/i/Hikaye

Herkesin bir hikayesi var, ya senin hikayen nedir?
  1. 1.
    +2
    Eğer görünüyorsa, görseli buldum bana ait değildir.

    Mount & Blade Warband oyunumun hikayesini anlatacağım. Yazı hazır, birer dakika arayla bölüm bölüm atıyorum, ilk uzun hikayem. Yorumarı bekliyorum. hikaye sonunda bir açıklama daha olacak.
    ···
  2. 2.
    +2
    Kalradya’da yaşam herkes için zor, insanları acımasızdır. Bunu anlamam fazla uzun sürmedi. Her şey avcı olan babamın kaçak etlerini kesmek için Praven’e gittiğimde başladı. Gece yarısı şehre girdiğimde bir arbedenin içinde kaldım. Kim vurduya gitmeden bir vatandaş beni çekip evine zütürdü ve asıl olaya hazır olmamı istedi. Ben daha derdimi anlatamadan olaylar yeniden patlak verdi.
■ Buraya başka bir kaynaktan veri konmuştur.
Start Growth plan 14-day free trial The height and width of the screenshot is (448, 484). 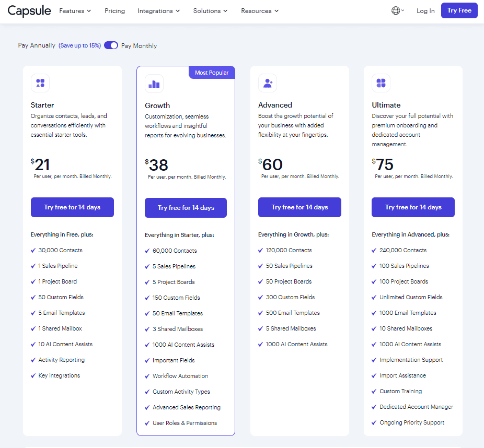tap(186, 207)
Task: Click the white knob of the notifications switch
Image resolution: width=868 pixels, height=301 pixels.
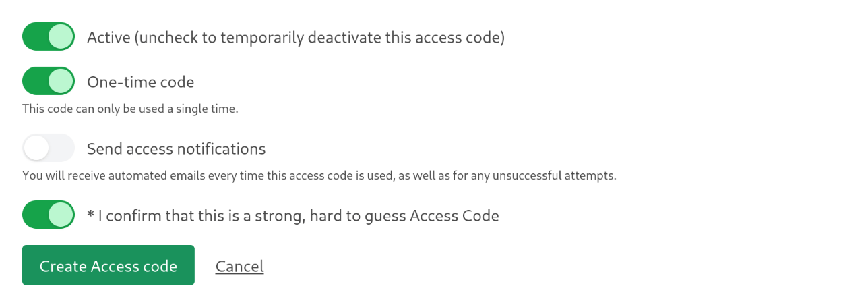Action: point(36,148)
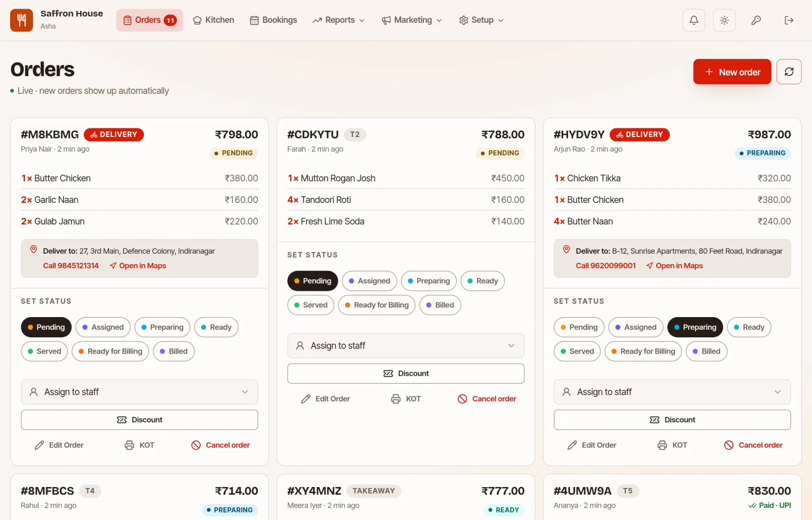Viewport: 812px width, 520px height.
Task: Expand Assign to staff for #M8KBMG
Action: tap(140, 392)
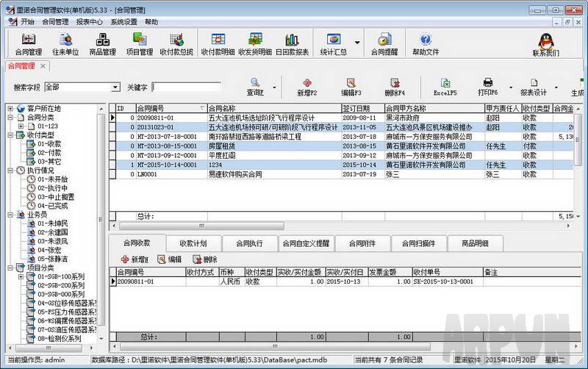Open the 收付款总揽 overview icon
Image resolution: width=588 pixels, height=369 pixels.
coord(176,43)
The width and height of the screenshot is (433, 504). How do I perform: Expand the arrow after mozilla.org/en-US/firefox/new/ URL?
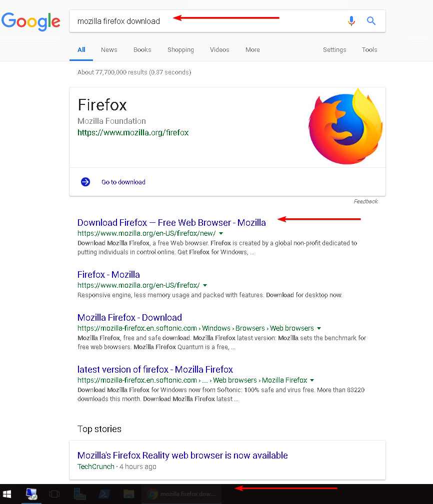221,233
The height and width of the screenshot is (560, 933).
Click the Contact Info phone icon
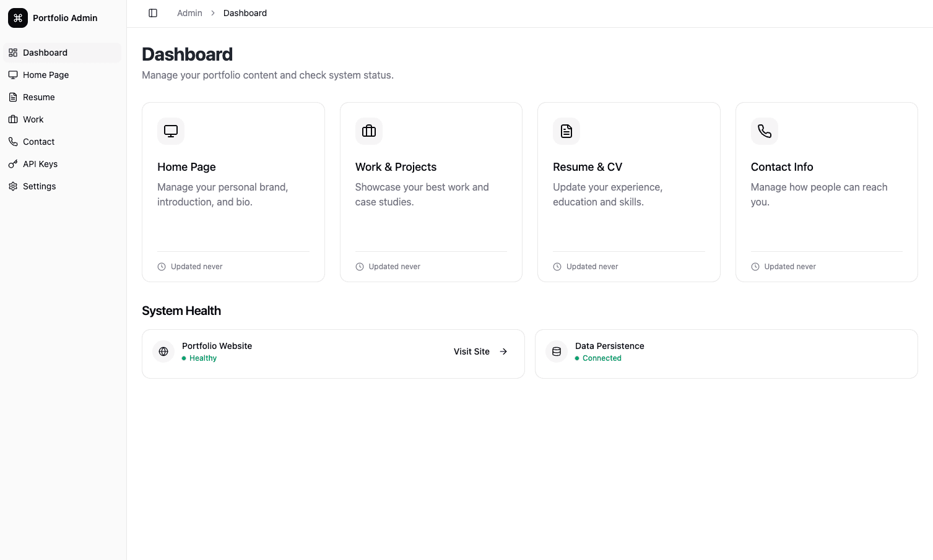764,131
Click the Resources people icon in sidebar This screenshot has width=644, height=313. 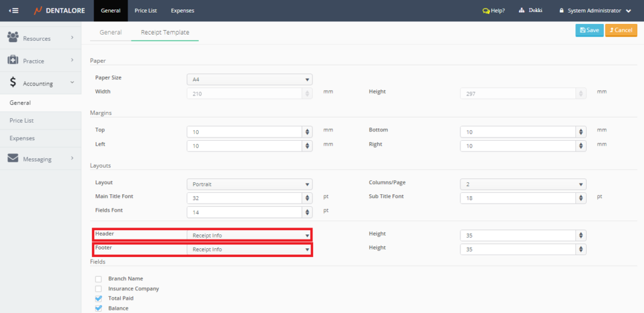click(13, 38)
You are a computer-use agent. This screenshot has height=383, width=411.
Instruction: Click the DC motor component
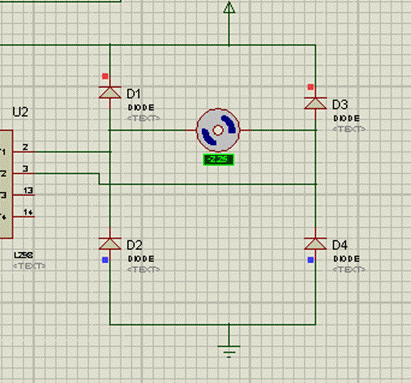click(218, 130)
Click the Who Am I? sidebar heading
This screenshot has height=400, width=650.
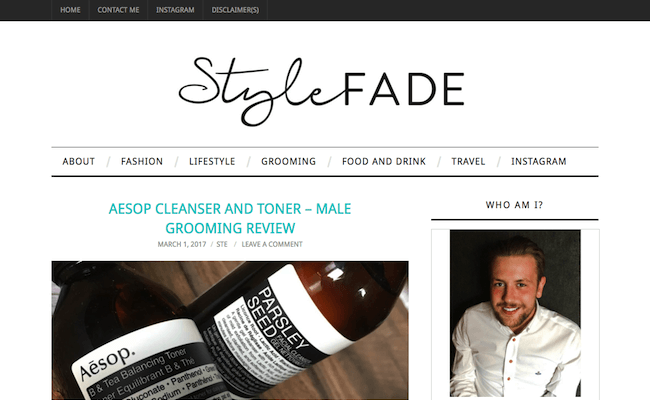point(514,205)
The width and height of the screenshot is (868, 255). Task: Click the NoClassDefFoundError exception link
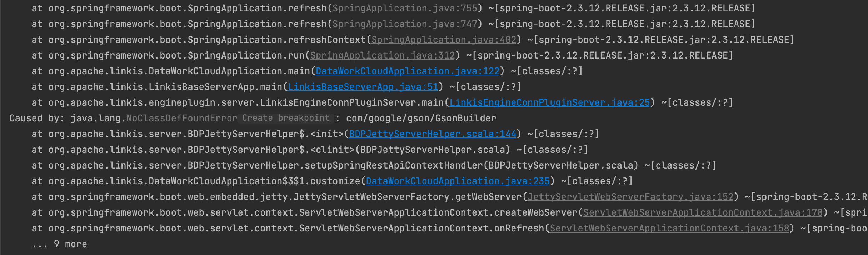pos(181,118)
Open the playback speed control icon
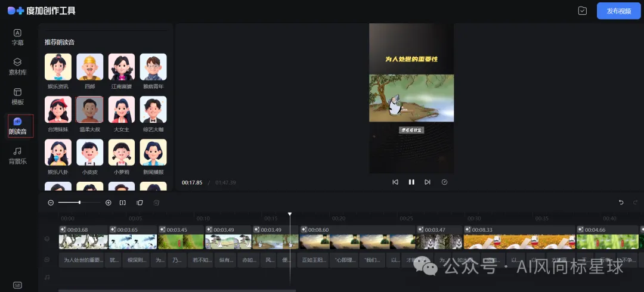This screenshot has width=644, height=292. click(444, 182)
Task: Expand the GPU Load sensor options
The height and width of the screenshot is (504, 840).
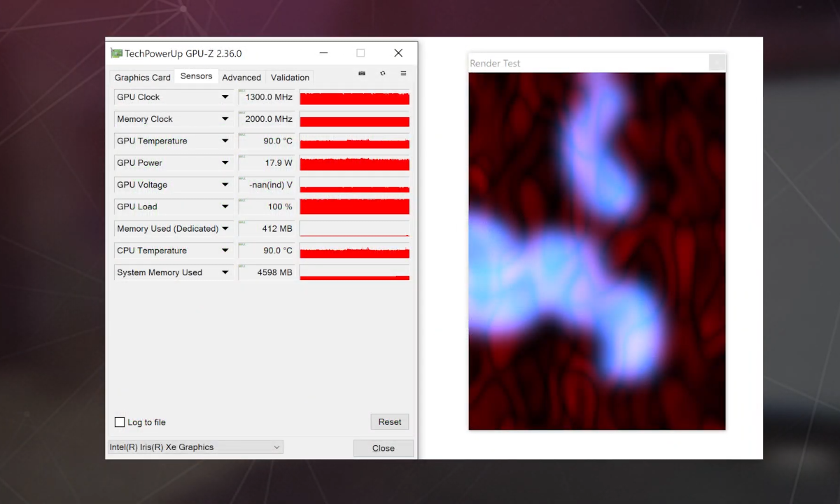Action: (225, 207)
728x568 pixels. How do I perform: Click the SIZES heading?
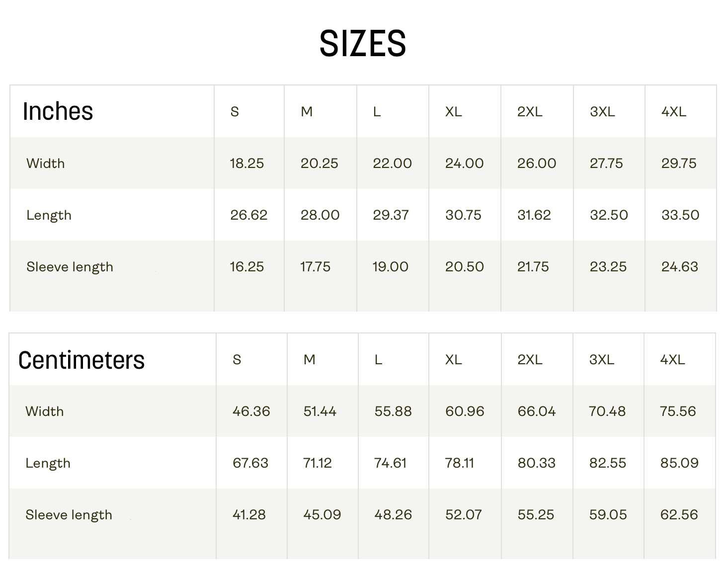[x=363, y=43]
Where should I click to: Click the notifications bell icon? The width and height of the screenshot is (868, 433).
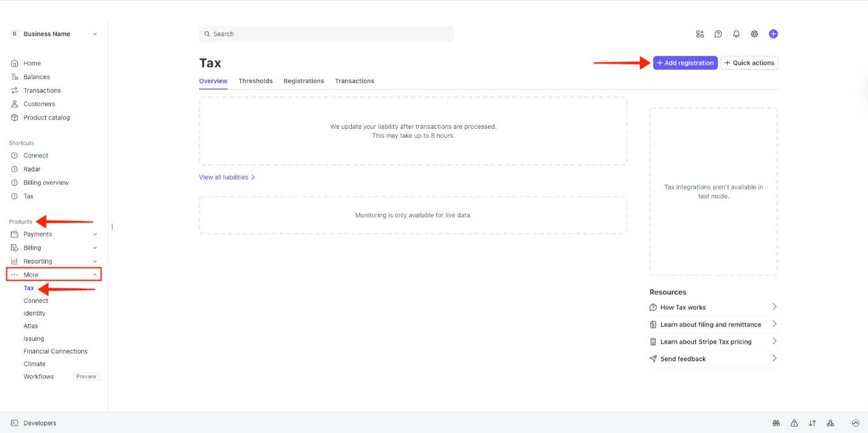click(x=736, y=34)
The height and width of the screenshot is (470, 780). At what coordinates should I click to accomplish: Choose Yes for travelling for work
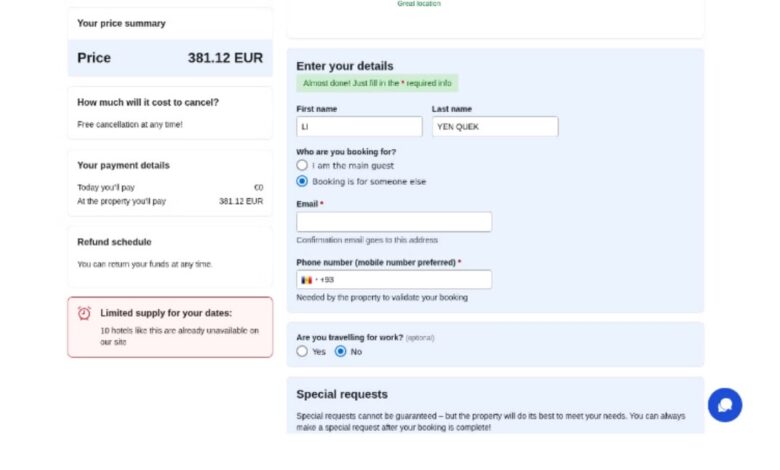(302, 351)
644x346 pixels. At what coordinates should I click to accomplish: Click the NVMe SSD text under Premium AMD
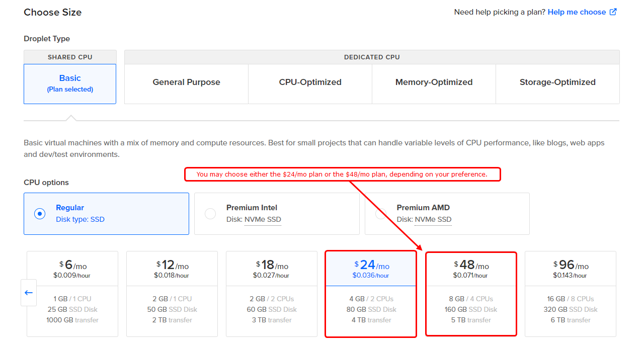coord(433,219)
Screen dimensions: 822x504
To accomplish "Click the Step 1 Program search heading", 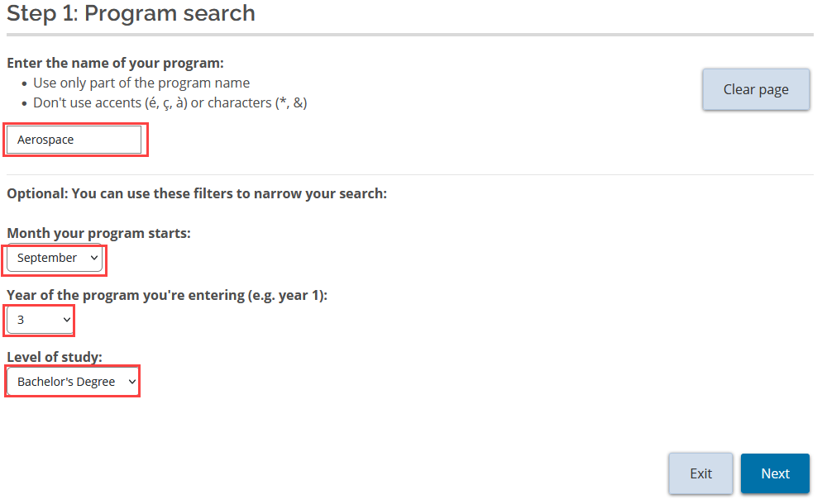I will 131,13.
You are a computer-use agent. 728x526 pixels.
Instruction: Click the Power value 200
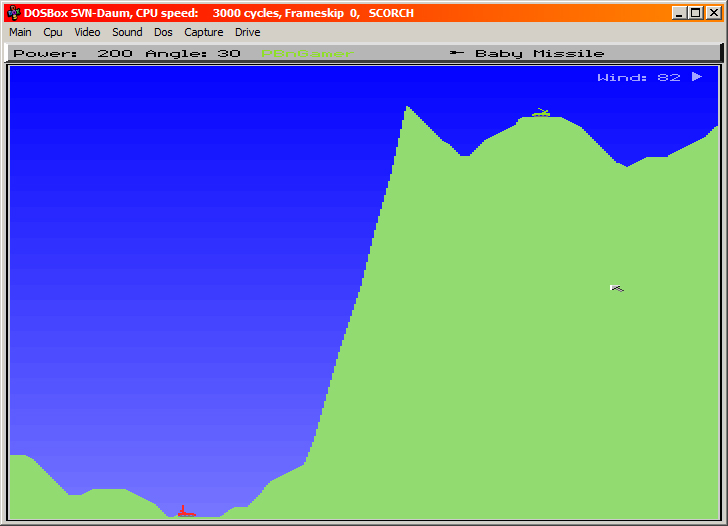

Birçok taraf birbirini kesiyor ve bunu her gün insanların dolaştığı sokaklarda yapıyorlardı. Şehrin taşaklı abilerinin de içinde olduğunu anladığım olaydan sonra beni evine çekip olayların içine atan herif para karşılığı bir rehine kurtarma operasyonuna gitmemi teklif etti. Kabul etmeyince de yetkililere ihbar edeceğini söyleyerek şantaj yaptı. Kabul etmek zorunda kaldım. Ah zavallı Praven nasıl insanlara kaldın…
    ···
  3. 3.
    +2
    Bu şerefsizin bir arkadaşının çocuğu olan rehineyi kurtardım ve bir daha yüzünü görmemek istediğimi söyledim. Birkaç gün olayların yatışmasını beklerken bu şerefsizin tecavüzden, Svadya’ya ve insanlarına ihanetten kellesinin alındığını duydum. Bir an önce bu kokuşmuş şehirden gitmeliydim.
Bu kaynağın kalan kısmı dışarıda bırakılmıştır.